WORK REQUIRED
Count the lines below that contain the string "pixels", with case counting. Reply with the number alone.

TASK INPUT

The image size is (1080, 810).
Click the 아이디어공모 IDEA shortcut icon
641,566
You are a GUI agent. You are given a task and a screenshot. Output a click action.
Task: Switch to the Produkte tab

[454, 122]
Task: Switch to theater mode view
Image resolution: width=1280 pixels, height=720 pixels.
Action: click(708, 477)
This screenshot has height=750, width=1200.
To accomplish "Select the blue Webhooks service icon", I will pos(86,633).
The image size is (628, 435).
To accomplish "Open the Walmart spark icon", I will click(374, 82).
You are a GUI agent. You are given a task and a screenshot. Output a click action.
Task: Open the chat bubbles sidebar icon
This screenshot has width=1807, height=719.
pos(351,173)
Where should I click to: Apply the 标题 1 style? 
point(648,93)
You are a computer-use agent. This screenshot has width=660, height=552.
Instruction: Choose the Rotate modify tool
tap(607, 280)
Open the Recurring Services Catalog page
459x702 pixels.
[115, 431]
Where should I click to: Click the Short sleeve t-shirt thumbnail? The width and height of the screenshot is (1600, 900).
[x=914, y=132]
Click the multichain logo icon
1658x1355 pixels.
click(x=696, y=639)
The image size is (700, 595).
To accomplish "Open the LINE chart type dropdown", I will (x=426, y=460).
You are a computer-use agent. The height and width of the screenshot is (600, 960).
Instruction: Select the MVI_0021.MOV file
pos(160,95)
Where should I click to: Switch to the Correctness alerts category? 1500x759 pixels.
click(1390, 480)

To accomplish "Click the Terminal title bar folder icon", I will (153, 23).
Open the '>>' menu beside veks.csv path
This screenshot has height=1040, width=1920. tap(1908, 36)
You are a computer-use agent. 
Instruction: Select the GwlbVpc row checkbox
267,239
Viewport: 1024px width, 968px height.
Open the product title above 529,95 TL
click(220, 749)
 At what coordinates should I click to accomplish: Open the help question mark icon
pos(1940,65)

SOLUTION TO THE PROBLEM
4